A cantora, produtora e socióloga Nina Fola, também facilitadora no projeto, reconhece que o cenário cultural gaúcho precisa tomar outros rumos, aquecer, formar mais plateias e desenvolver uma economia criativa com os artistas locais. “Acredito que seja uma iniciativa muito positiva para o cenário preto gaúcho, tão carente de ferramentas e tecnologias profissionais sobre a produção artística e cultural. Então, ser um artista negre, querendo um público negre demanda pensar a produção cultural a partir desse paradigma cultural”.

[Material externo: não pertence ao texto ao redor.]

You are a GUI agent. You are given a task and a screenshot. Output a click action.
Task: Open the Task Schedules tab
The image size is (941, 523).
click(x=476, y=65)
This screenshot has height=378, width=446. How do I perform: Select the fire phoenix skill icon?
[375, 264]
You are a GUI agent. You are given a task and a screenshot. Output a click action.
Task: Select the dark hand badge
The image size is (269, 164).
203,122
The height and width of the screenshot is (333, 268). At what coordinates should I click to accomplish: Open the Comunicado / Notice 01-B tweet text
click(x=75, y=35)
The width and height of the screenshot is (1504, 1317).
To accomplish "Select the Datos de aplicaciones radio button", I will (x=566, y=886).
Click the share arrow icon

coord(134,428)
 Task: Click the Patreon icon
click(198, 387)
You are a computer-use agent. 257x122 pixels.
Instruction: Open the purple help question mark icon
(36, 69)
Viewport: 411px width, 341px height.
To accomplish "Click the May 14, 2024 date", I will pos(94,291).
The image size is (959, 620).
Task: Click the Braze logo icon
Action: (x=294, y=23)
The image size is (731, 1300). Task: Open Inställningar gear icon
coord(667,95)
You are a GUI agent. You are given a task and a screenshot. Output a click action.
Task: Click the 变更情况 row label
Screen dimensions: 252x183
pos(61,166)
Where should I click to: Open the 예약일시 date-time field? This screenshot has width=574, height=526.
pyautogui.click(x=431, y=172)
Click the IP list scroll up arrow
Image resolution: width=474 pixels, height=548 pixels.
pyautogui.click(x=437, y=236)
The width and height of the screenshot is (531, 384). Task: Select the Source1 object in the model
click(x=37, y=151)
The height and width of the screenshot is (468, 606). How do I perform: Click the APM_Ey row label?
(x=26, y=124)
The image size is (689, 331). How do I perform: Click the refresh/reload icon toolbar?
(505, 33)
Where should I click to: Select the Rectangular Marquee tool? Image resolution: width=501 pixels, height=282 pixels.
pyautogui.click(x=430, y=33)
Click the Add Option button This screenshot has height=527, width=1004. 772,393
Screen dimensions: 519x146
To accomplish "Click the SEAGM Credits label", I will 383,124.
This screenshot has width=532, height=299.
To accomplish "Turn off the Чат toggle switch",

A cantora Glau Barros, que buscou aprofundar seus conhecimentos em gestão cultural, diz que “a experiência foi extremamente importante pra que se possa conhecer etapas, processos e tudo que é necessário para uma gestão cultural de excelência”. Para ela, a apresentação das/dos diversos profissionais necessárias/os para se ter êxito no panorama atual da cadeia produtiva da cultura foi estratégica”.
Perfil dos participantes
A seleção de agentes culturais para participação na Aceleradora Cultural Lanceiros Negros buscou atender ao objetivo do projeto, que era democratizar o acesso ao conhecimento sobre produção cultural, de forma a proporcionar a emancipação de agentes culturais negros e negras, LGBTQIAP+, indígenas e afro-índigenas, atuantes no segmento cultural no Estado. Quanto ao perfil dos agentes culturais, 70% eram pessoas físicas; 15% pertencentes a coletivos; 5% oriundos de organizações sociais sem fins lucrativos; 5% de projetos sociais e 5% de empresas com fins lucrativos. Em relação ao gênero, 70% eram mulheres cisgênero; 25%, homens cisgênero e 5% não-binários. Quanto à orientação sexual, 55% eram heterossexuais; 30% bissexuais; 10% pansexual e 5% gays. Em relação à escolaridade, 45% possuem Ensino Superior Incompleto; 30%, Pós-Graduação; 15% Superior Completo e 10% Ensino Médio completo. Quanto a se considerar uma pessoa periférica, 50% moram em região periférica; 25% se consideram, mas não mora mais e 25% não moram em região periférica. Para Thaise Machado, os resultados da pesquisa confirmam o alcance dos objetivos iniciais do projeto e demonstram que há um público desejoso de mais iniciativas como estas.
*Silvia Abreu é jornalista, produtora cultural e integrou a equipe e facilitadores do projeto.